Hover your cursor over the value F and choose edit. Change F to something more descriptive, such as Not published. Click Apply. All values of F in the dataset are automatically changed to Not published. Note: Another quick way to bulk edit data is to edit a particular cell, but then select Apply to All Identical Cells to make the same change throughout the column.
- Then reset all the facets by click on Reset All button on the top left.
- In summary: Text filters are for free text searching, so that you can identify all rows that match your search string to a particular column value. Facets are for structured viewing of the unique values in a column (including counts of unique values), filtering by those values (alone or in combination), and editing of unique values.

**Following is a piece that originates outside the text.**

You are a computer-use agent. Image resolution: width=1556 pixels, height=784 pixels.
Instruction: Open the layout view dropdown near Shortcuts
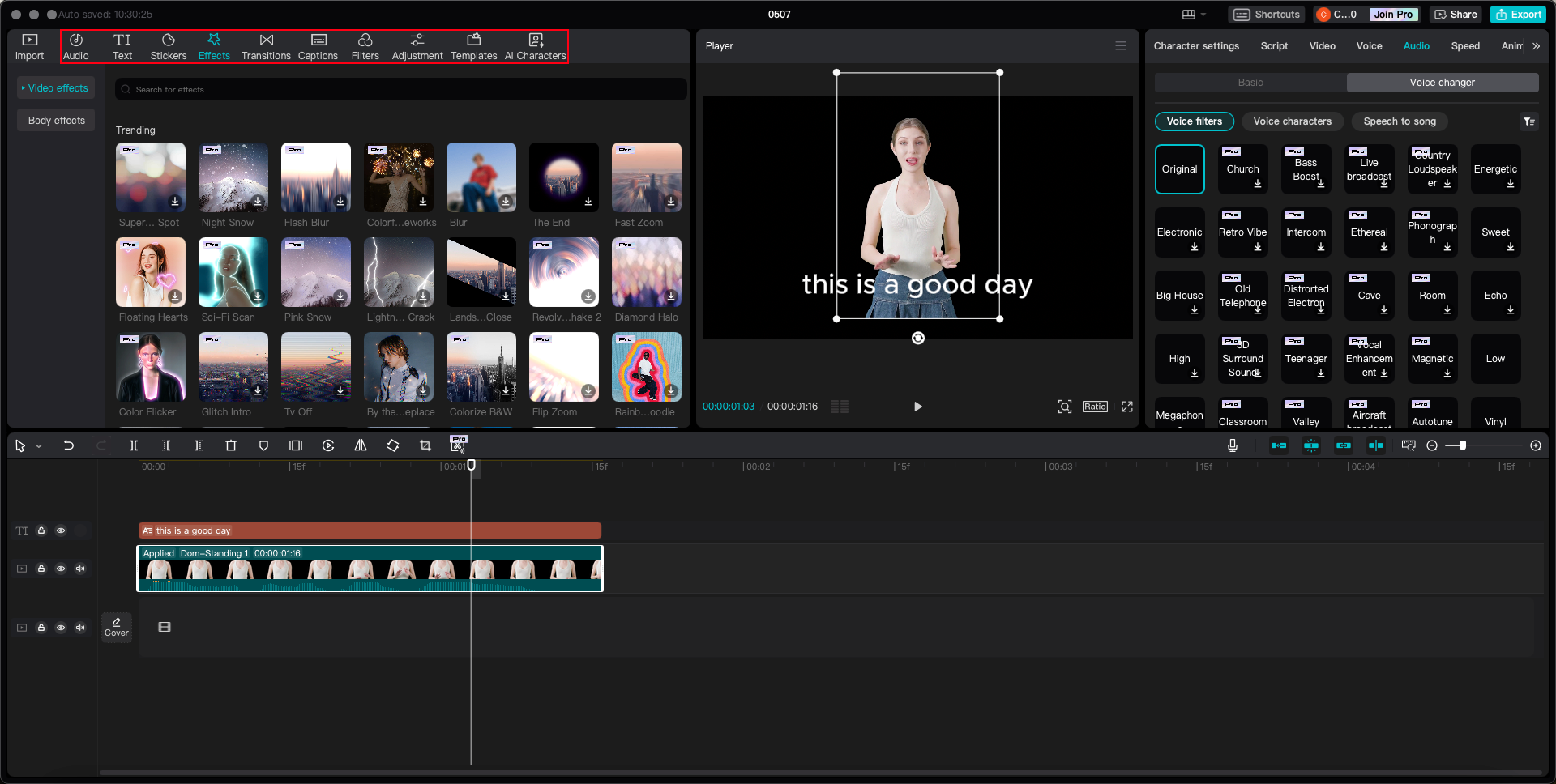(x=1193, y=14)
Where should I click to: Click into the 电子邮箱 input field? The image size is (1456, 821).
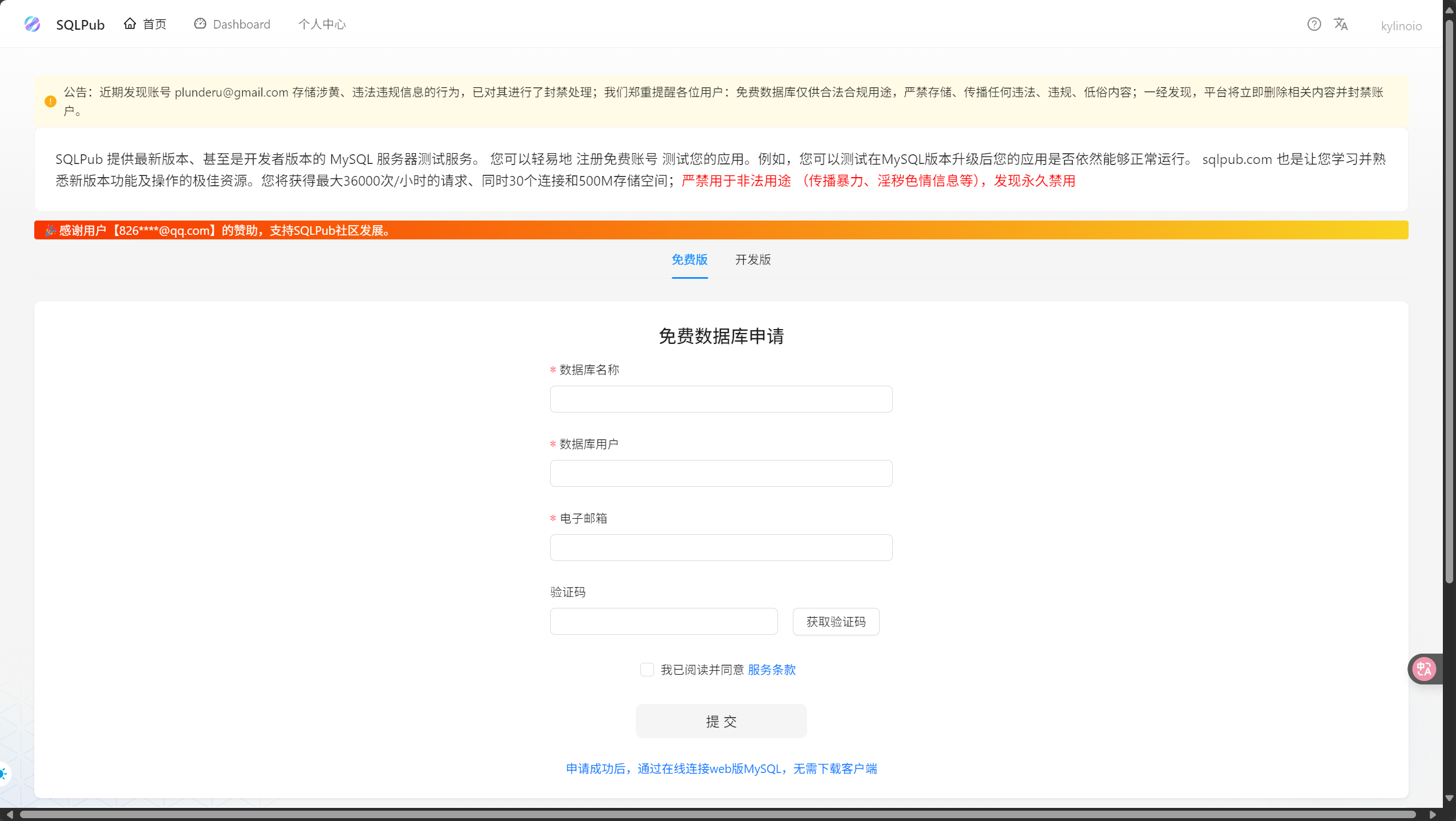(721, 547)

- I’d like to introduce you to one final major concept using this dataset – GREL or General Refine Expression Language. It’s a way of providing more complex instructions to OpenRefine than what you can do from the menu options. You can use it to do simple transformations on your data. In the Household expenditure column, pull down > Edit cells > Transform...
- One way you can use GREL is to do simple string manipulations, for example, type: value.toLowercase() – you can see in the preview that this command changes the value in the column to all lowercase letters.
- Now try: value.toUppercase() – you can see the preview changes. Click OK.
So how to do you know what commands are available in GREL? If you just google GREL OpenRefine you’ll find a page that links to documentation on different GREL functions you can use. You can also just google GREL and what you’re trying to do to find help. This is just a basic intro – we’ll see some more examples a bit later.
- In the top right-hand corner of the screen, pull down the Export menu and choose comma separated value (or Excel, or whatever format you would like to download). Note: OpenRefine automatically saves projects, which you can access on the main OpenRefine menu by clicking on “Open Project” and then selecting the project you wish to continue. Exporting is for when you want to use your cleaned data in another program.
- If you are on a Windows computer, you can close OpenRefine by first clicking on the black terminal window, and holding CTRL + C until it closes. The server that performs all of OpenRefine’s operations is now closed, and OpenRefine will not respond to further commands. You can now close the OpenRefine tab in your browser.
That’s it for our Statistics Canada dataset! You’re now familiar with the OpenRefine interface and basic functionality.
Answer for step 18 above: In 2016, the average household in British Columbia spent $361 on pet food.